Meet Curators and Collection Managers
These public events offer an opportunity for the public to discover specimens from our collections. With over 2.5 million objects to care for, there's plenty to see.
ARCHAEOLOGY - The collection includes more than 1 million artifacts representing sites as old as 14,000 years and is a resource for studying human occupation of Alaska.
EARTH SCIENCES - With over 60,000 ancient items to see, including fossils, gems, and the world’s largest collection of polar dinosaurs, you're sure to discover something new.
ENTOMOLOGY - The museum’s youngest collection contains over 350,000 cataloged specimens of animals that have their skeletons on the outsides of their bodies, representing 40% of the almost 9,000 species of arthropods in Alaska.
ETHNOLOGY & HISTORY - The collection contains over 17,000 objects created and used by the people of Alaska and the Circumpolar North from the mid-1700s to the present.
FILM CENTER - The Alaska Center for Documentary Film preserves the changing cultures of the North with more than 400 hours of material.

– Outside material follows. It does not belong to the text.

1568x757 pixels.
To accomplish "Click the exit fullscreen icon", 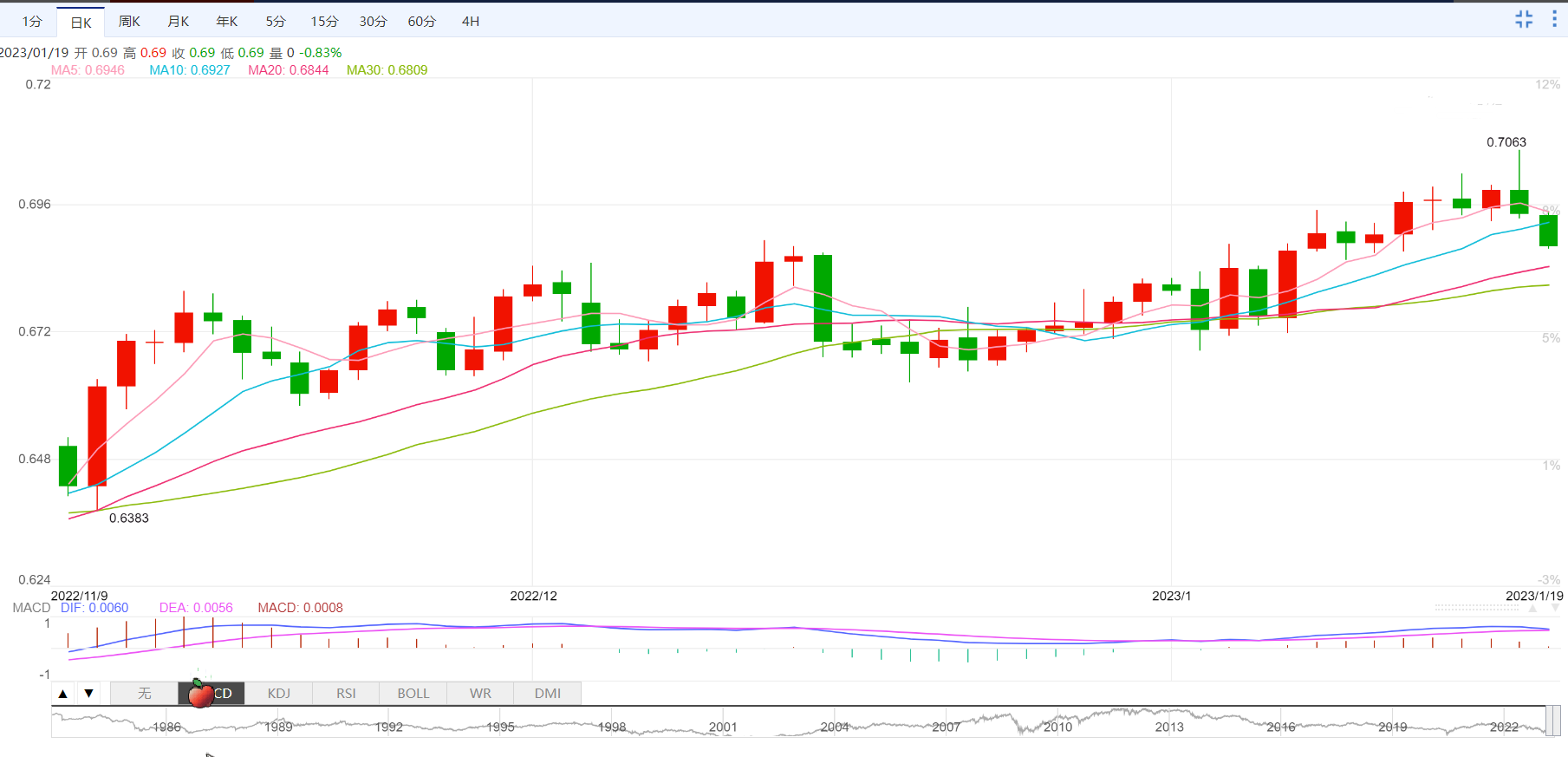I will click(1524, 19).
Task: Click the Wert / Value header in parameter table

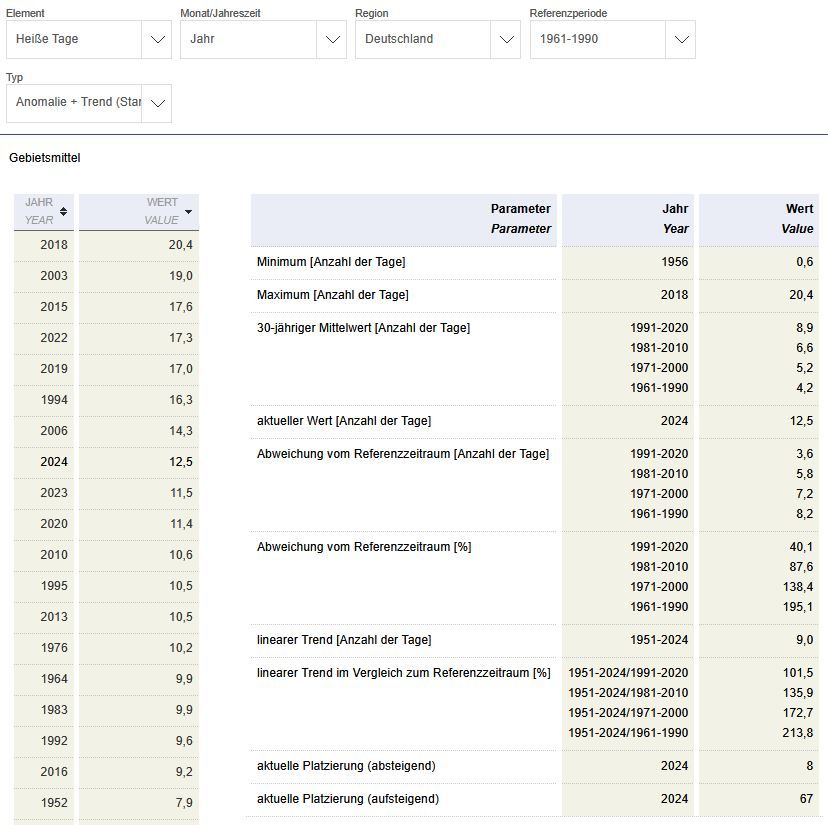Action: (x=758, y=219)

FINE ARTS - Featuring more than 3,700 works of art representing Alaska’s cultural richness and aesthetic diversity.
FISHES - The collection recently doubled with the transfer of thousands of specimens from Southeast Alaska, including species from historic biological surveys and more recent fieldwork.
GENOMIC RESOURCES - The frozen tissue collection in one of the largest of its kind in the world, featuring samples from specimens archived in all of our collections.
HERBARIUM - The herbarium maintains a permanent record of Alaska’s flora with its collection of pressed dried plants – more than 270,000 specimens from Alaska and the Circumpolar North.
MAMMALOGY - The mammal collection is the tenth largest in North America, with more than 140,000 specimens of terrestrial and marine mammals from Alaska and beyond.
ORNITHOLOGY - The bird collection, with more than 42,000 specimens, is the world's largest of Alaska birds and includes many species from northwestern North America and eastern Asia.